- My husband and I have been together for seven years, married for almost three.
- We both previously worked in "late-start industries" where we didn't have to wake up early.
- After having a child we switched our schedules, and now we jockey for sacred time in the mornings.
My husband and I both worked in New York City in what I like to call late-start industries: music and fashion. It was not unthinkable for me to roll into my fashion-editor job around 10 a.m., just as everyone else was getting there. For a good 15 years of my life, I set up a pattern of going to bed by midnight and waking up by 8 a.m., refreshed.
Fast-forward to 2020, and as the world changed and people's daily habits changed, our lives also drastically changed because we became parents. Now my husband and I find ourselves fighting over who gets to wake up at 5 a.m. The morning has become our sacred quiet time, and I truly can't believe it.
Parenting changed our priorities — and our schedules
We are on a very strict kid schedule. I would move mountains to make sure we never, ever deviate from it, because our child has been sleeping through the night since 10 weeks old. She gets out of her crib at 7 a.m., meaning whichever morning activities we want to do need to be completed by then. We both also now work early-start jobs.
For me, that means waking up at 5 a.m. to have a little me time before a 6 a.m. yoga class. I read the news, drink my coffee, eat breakfast, and get dressed. My husband alternates 5 a.m. wake-ups for either going to the gym or reading.
We usually start the week by talking about who wants to do what, and when. It's not an everyday situation, but talking through our schedule helps us manage expectations.
On weekends we often rotate who wakes up with the baby at 7 a.m. so we can give the other a break. It's impossible to sleep in a small house with a toddler and a puppy, but that extra hour or two of lounging around in bed makes us feel more whole.

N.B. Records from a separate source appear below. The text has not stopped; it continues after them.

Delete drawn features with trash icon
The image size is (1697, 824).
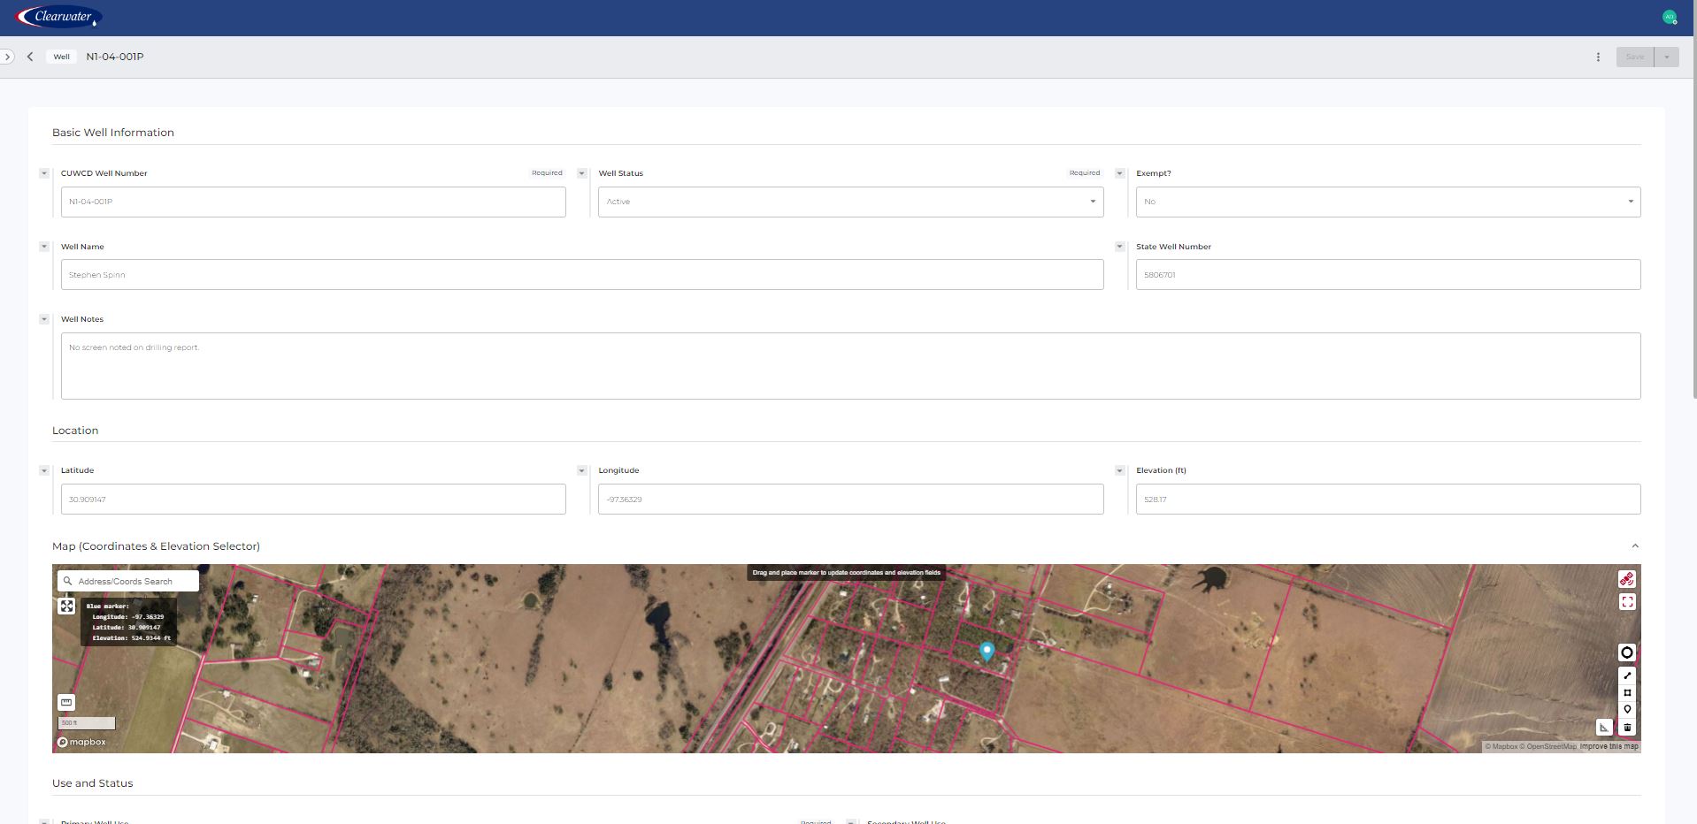coord(1626,728)
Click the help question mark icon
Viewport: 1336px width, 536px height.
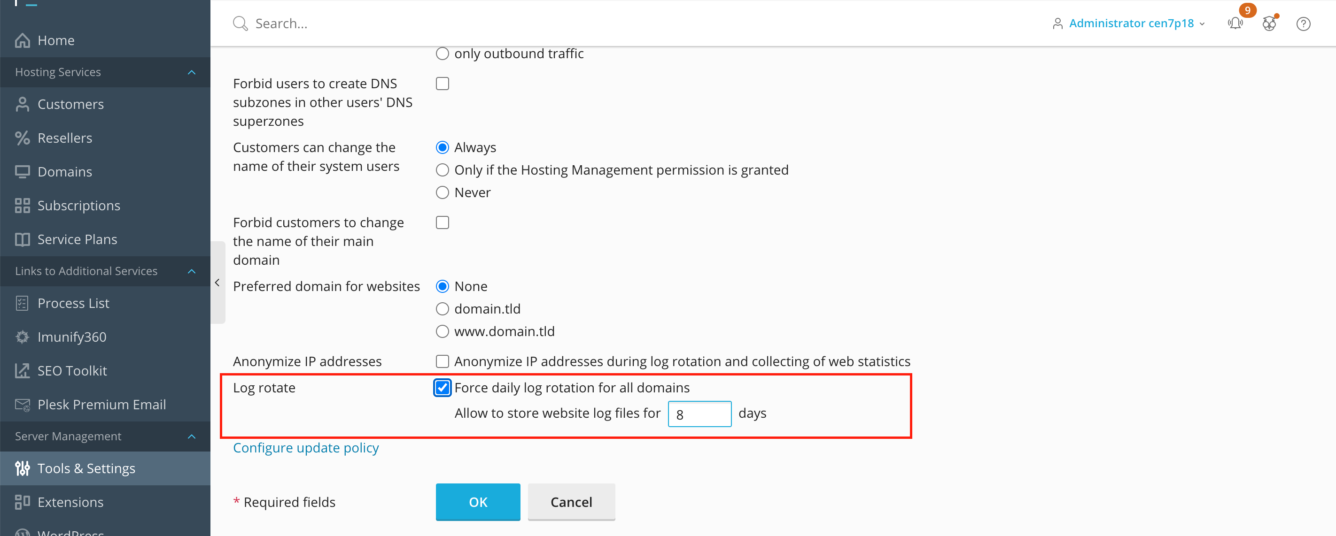coord(1303,23)
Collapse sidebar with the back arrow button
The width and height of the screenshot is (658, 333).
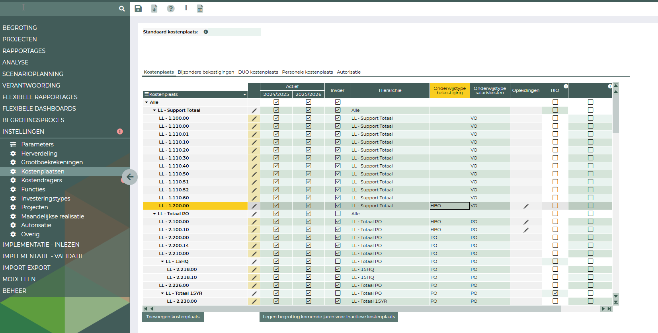pos(130,177)
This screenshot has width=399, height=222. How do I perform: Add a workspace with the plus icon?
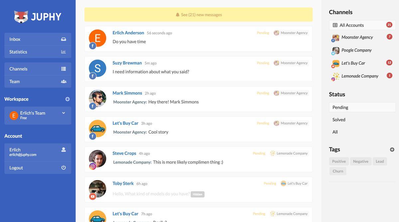coord(67,99)
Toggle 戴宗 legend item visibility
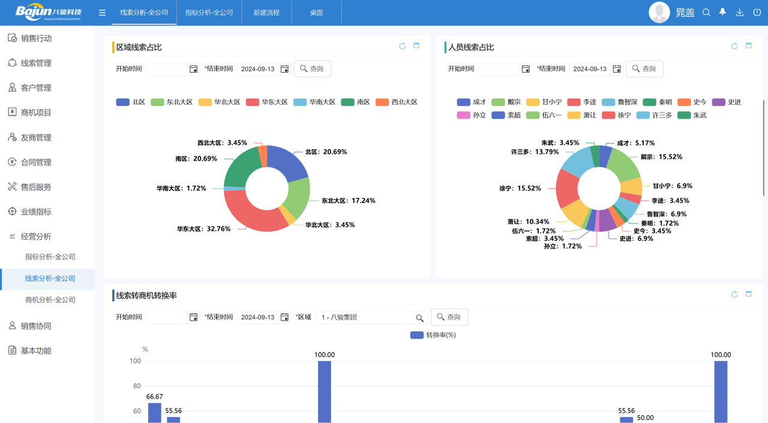Image resolution: width=768 pixels, height=423 pixels. pyautogui.click(x=506, y=102)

Time to ourselves makes us better parents and people
While a 5 a.m. wake-up might sound brutal to some, it's often the most energized and quiet time of our day. At night we're both exhausted by the time our daughter's bedtime rolls around, and there's little time for ourselves after we've closed up the house. We can barely stay awake to watch a TV show or read, let alone work out.
Getting up at 5 a.m. allows us to start our day with what fills our cups, namely exercise. And we are just simply out of hours in the day to get it done at any other time.
It doesn't work for everyone
I am a reformed night owl; I used to do my best writing at night, and I used to routinely go to workout classes at 7:30 p.m.
But now the mornings offer me the quiet time I need to have a hot cup of coffee, read the news and actually focus on it, and get my one-two punch of exercise and meditation through yoga. Most importantly, I actually like it.
And while this might not work for everyone, especially if kids are waking up earlier to go to school, it works for us and our family.
I might sometimes need a midday coffee, but that's a small price to pay for retaining some of myself and my sanity.